Copy out the following material verbatim, reproducing every line in its original order.

Start of SUPPLIED ENTRIES

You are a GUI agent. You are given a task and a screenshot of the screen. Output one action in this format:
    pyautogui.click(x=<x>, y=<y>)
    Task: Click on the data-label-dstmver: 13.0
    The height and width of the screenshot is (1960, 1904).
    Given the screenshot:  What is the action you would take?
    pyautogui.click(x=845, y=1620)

End of SUPPLIED ENTRIES

**EXERCISE OUTPUT:**
You are a GUI agent. You are given a task and a screenshot of the screen. Output one action in this format:
    pyautogui.click(x=<x>, y=<y>)
    Task: Click on the data-label-dstmver: 13.0
    The height and width of the screenshot is (1960, 1904).
    Given the screenshot:  What is the action you would take?
    pyautogui.click(x=845, y=1620)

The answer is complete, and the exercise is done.